_TASK TO CARRY OUT_
Below are the entries. Transcribe exactly the lines from the one with "Where should I click to: Click the email" through the one with "This screenshot has width=824, height=430.", ends included, and leave out all others.

_SOURCE MATERIAL_

● ● ● ● ●

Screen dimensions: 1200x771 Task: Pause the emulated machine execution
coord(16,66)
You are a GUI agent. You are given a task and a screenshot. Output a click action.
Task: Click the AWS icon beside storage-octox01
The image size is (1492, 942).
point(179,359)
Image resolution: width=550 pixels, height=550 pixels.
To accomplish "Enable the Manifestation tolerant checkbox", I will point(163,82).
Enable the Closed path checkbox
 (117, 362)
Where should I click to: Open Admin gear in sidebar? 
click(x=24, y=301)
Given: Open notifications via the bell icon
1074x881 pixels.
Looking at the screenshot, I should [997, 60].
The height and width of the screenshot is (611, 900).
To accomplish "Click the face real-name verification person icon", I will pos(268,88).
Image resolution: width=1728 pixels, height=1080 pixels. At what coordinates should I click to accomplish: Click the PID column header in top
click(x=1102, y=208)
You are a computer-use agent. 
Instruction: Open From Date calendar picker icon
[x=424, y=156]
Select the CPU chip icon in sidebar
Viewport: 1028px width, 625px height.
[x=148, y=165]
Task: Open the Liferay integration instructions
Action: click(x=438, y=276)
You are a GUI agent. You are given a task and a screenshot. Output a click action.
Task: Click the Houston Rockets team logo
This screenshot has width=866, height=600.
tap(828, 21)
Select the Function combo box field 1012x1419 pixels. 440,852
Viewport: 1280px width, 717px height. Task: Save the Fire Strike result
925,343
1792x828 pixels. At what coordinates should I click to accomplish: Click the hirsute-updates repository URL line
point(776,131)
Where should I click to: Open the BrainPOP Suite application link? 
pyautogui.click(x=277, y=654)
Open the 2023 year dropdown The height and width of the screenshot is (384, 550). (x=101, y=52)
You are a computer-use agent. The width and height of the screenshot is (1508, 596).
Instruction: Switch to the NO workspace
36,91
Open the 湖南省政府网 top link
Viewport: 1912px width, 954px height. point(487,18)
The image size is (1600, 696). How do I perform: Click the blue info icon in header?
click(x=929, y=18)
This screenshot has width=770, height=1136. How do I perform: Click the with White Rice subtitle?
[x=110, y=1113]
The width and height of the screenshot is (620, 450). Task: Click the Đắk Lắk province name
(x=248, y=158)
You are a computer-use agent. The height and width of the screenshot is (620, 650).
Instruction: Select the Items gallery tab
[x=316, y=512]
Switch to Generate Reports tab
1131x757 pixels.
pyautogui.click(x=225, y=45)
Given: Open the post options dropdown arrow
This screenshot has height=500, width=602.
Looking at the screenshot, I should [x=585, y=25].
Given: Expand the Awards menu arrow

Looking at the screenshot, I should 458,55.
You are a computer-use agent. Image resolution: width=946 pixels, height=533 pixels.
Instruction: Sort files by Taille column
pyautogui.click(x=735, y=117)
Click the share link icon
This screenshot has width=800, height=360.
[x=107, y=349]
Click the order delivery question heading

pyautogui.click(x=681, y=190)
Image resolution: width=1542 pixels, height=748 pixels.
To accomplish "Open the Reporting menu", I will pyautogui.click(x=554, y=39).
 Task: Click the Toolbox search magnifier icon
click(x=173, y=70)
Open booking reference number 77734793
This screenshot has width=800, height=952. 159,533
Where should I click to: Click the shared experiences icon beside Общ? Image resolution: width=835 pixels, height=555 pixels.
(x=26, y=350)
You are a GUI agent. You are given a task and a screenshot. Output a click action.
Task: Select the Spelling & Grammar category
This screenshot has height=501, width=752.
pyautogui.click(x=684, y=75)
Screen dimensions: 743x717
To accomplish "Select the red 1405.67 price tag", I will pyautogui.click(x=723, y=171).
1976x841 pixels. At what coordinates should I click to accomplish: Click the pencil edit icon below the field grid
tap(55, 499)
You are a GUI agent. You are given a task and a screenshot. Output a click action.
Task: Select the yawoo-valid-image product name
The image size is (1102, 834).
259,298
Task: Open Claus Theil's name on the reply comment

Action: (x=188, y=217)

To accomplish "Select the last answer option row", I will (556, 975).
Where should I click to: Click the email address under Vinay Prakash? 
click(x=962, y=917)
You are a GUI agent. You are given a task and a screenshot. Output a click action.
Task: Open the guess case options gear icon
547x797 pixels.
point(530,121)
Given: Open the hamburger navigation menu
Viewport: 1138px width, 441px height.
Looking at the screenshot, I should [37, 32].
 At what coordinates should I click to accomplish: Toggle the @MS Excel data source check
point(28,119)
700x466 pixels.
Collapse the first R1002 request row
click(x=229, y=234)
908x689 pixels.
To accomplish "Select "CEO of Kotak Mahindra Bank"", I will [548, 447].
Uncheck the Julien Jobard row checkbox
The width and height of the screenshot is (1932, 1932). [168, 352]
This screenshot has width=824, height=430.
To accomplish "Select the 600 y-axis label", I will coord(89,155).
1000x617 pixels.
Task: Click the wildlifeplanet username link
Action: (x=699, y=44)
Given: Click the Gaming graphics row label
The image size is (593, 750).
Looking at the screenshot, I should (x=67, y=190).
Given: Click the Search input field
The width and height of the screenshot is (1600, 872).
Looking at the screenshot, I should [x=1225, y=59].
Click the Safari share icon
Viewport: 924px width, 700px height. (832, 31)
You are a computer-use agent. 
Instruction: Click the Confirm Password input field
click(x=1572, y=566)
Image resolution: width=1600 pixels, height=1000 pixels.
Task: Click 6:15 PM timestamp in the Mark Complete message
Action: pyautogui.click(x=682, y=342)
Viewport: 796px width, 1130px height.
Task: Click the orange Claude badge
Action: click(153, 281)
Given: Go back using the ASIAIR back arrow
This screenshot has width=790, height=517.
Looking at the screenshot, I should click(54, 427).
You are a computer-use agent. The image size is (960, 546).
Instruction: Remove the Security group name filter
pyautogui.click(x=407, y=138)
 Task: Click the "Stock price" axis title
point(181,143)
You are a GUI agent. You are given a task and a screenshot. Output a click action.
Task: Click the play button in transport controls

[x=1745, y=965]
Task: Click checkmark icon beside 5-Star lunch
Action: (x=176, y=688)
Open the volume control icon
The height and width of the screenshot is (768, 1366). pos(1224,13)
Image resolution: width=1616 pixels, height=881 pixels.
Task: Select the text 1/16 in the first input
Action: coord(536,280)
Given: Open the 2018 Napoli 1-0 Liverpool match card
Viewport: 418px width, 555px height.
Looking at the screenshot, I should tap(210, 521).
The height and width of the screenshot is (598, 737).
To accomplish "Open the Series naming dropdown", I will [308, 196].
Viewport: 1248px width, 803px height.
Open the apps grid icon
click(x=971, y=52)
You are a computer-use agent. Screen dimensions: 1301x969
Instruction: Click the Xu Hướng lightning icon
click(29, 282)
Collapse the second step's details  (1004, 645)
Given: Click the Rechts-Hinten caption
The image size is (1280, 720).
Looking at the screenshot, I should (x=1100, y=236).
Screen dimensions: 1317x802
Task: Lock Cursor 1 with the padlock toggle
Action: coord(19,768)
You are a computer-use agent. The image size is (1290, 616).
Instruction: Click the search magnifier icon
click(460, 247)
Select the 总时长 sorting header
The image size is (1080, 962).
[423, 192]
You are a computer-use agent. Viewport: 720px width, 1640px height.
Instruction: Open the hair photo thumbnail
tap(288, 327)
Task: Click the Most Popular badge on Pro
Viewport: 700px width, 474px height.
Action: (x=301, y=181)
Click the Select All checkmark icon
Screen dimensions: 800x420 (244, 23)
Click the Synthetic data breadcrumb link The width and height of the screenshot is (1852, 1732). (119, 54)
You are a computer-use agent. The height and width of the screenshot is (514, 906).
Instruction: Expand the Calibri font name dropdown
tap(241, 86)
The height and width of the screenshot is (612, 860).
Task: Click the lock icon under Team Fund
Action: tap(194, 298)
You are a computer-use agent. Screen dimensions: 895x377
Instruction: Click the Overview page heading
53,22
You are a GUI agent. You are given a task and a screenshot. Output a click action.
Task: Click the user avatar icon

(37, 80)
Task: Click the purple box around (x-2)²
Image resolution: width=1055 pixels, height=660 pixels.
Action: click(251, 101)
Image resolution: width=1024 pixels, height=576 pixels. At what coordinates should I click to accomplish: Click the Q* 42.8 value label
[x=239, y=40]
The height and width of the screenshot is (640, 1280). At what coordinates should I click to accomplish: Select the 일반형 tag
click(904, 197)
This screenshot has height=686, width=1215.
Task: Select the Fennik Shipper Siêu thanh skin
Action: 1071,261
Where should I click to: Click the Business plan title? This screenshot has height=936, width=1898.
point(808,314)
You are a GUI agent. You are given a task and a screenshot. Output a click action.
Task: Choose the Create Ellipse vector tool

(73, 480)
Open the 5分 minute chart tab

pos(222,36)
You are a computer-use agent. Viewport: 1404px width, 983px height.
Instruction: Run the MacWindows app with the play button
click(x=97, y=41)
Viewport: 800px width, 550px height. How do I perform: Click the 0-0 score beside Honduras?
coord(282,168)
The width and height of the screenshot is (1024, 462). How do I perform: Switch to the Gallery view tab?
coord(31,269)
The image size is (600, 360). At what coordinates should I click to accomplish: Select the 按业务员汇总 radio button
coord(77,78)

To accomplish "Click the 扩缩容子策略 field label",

● ● ● ● ●

_RESULT OF THE EXERCISE_
Where should I click to: Click the email address under Vinay Prakash? 
click(x=962, y=917)
You are a GUI agent. You are given a task and a screenshot. Output a click action.
Task: Open the guess case options gear icon
547x797 pixels.
point(530,121)
Given: Open the hamburger navigation menu
Viewport: 1138px width, 441px height.
Looking at the screenshot, I should [37, 32].
 At what coordinates should I click to accomplish: Toggle the @MS Excel data source check
point(28,119)
700x466 pixels.
Collapse the first R1002 request row
click(x=229, y=234)
908x689 pixels.
To accomplish "Select "CEO of Kotak Mahindra Bank"", I will [548, 447].
Uncheck the Julien Jobard row checkbox
The width and height of the screenshot is (1932, 1932). [168, 352]
This screenshot has width=824, height=430.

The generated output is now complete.